- Other names: TA-GvHD
- Specialty: Hematology

= Transfusion-associated graft-versus-host disease =

Rejection of host cells by the immune cells of transplanted blood

In hematology, transfusion-associated graft-versus-host disease (TA-GvHD) is a rare complication of blood transfusion, in which the immunologically competent donor T lymphocytes mount an immune response against the recipient's lymphoid tissue. These donor lymphocytes engraft, recognize recipient cells as foreign and mount an immune response against recipient tissues. Donor lymphocytes are usually identified as foreign and destroyed by the recipient's immune system. However, in situations where the recipient is severely immunocompromised, or when the donor and recipient HLA type is similar (as can occur in directed donations from first-degree relatives), the recipient's immune system is not able to destroy the donor lymphocytes. This can result in transfusion-associated graft-versus-host disease (GvHD). This is in contrast with organ/tissue transplant-associated GvHD, where matching HLA reduces the incident of the complication.

==Signs and symptoms==
The clinical presentation is the same as GvHD occurring in other settings, such as bone marrow transplantation. TA-GvHD can develop two days to six weeks after the transfusion. Typical symptoms include:

- fever
- erythematous maculopapular rash, which can progress to generalised erythroderma
- toxic epidermal necrolysis in extreme cases
- hepatomegaly
- diarrhea

Other symptoms can include cough, abdominal pain, dyspnea and vomiting.

==Diagnosis==
Laboratory findings include pancytopenia, marrow aplasia, abnormal liver enzymes, and electrolyte imbalance (when diarrhea is present).

TA-GvHD can be suspected from a biopsy of the affected skin or liver, and established by HLA analysis of the circulating lymphocytes.
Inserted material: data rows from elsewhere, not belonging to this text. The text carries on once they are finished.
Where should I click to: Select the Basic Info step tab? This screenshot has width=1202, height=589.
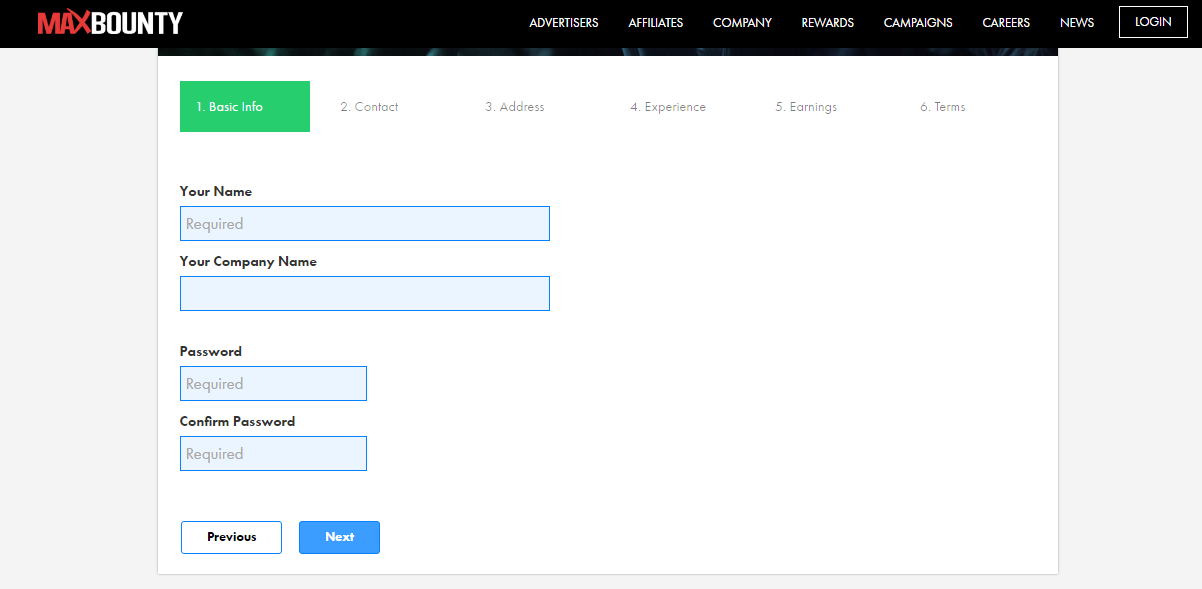[244, 106]
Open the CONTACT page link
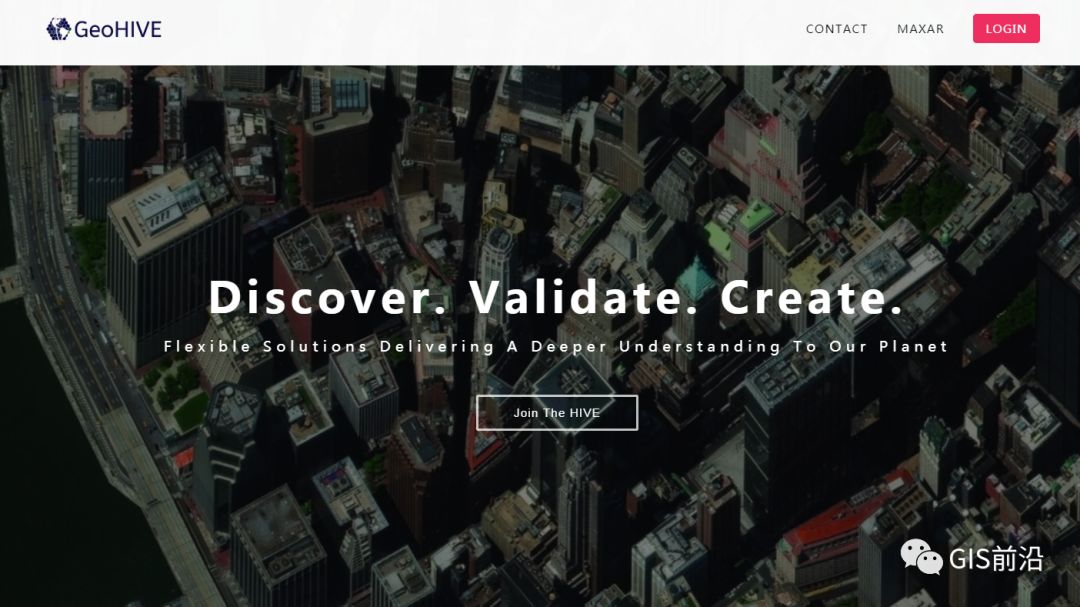This screenshot has height=607, width=1080. coord(836,29)
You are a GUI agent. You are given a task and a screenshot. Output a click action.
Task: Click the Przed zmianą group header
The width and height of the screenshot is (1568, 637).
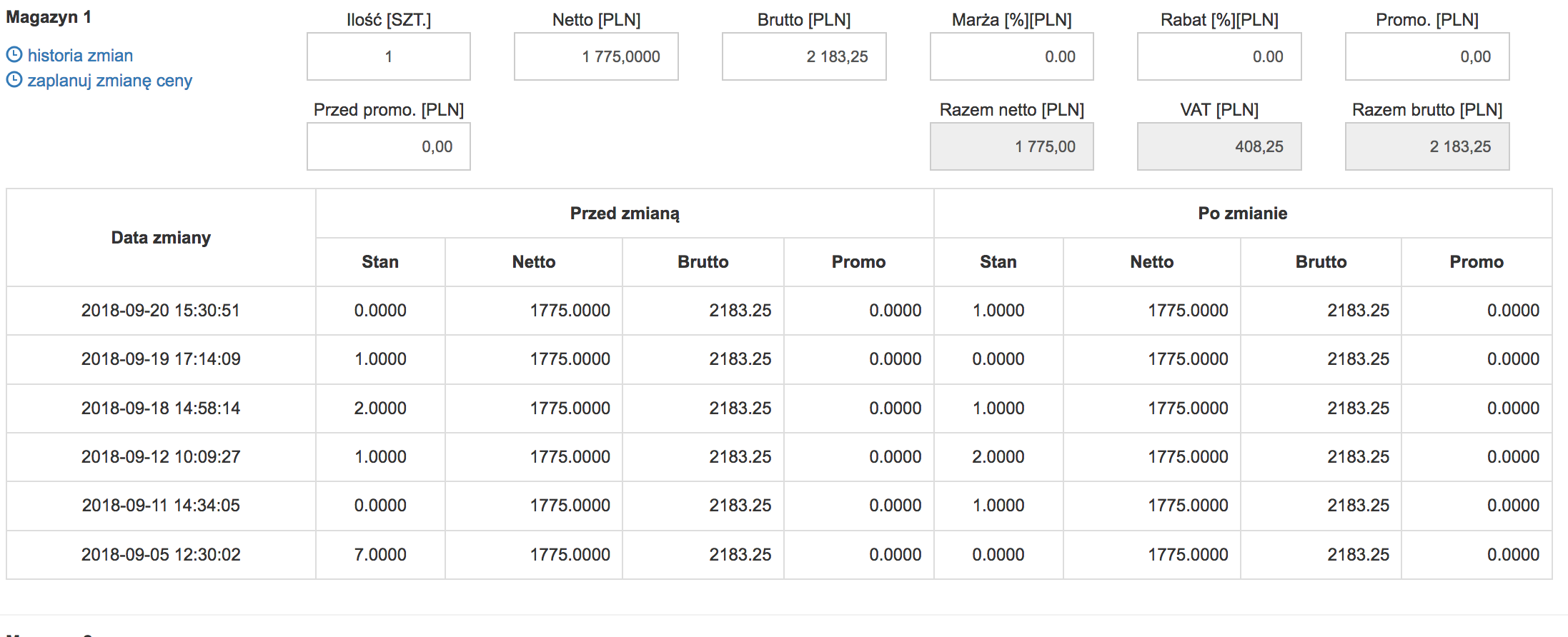625,214
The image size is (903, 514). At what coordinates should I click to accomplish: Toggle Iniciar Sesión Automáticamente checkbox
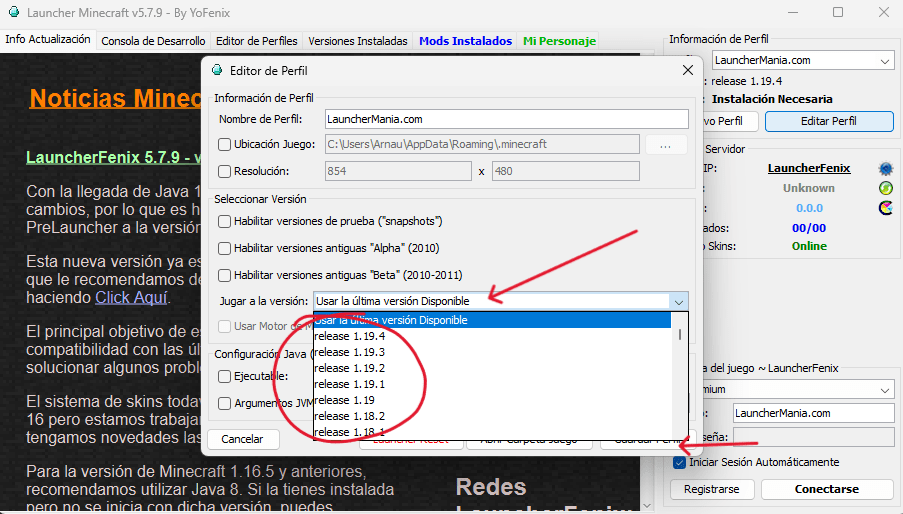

This testing can identify circulating lymphocytes with a different HLA type than the tissue cells of the host.

In 2023, the first case of fetal-induced GvHD was reported in the New England Journal of Medicine.

==Prevention==
Prevention includes gamma irradiation of the lymphocyte-containing blood components such as red blood cells, platelets and granulocytes. Irradiated blood components should be issued in the following situations:

- Intrauterine transfusions
- Prematurity, low birthweight, or erythroblastosis fetalis in newborns
- Congenital immunodeficiencies
- Certain hematologic malignancies (e.g. Hodgkin lymphoma)
- Patients undergoing hematopoietic stem cell transplantation
- Components that are HLA matched, or directed donations from a family member
- Patients receiving fludarabine therapy
- Patients receiving granulocyte transfusions

==Treatment==
Treatment is supportive. No available form of therapy has proven effective in treating TA-GvHD and it is fatal in more than 90% of cases.

==Epidemiology==
The incidence of TA-GvHD in immunocompromised patients receiving blood transfusions is estimated to be 0.1–1.0%, and mortality around 80–90%. Mortality is higher in TA-GvHD than in GvHD associated with bone marrow transplantation, where the engrafted lymphoid cells in the bone marrow are of donor origin (in autotransplant) and therefore the immune reaction is not directed against them.

The most common causes of death in TA-GvHD are infections and hemorrhages secondary to pancytopenia and liver dysfunction.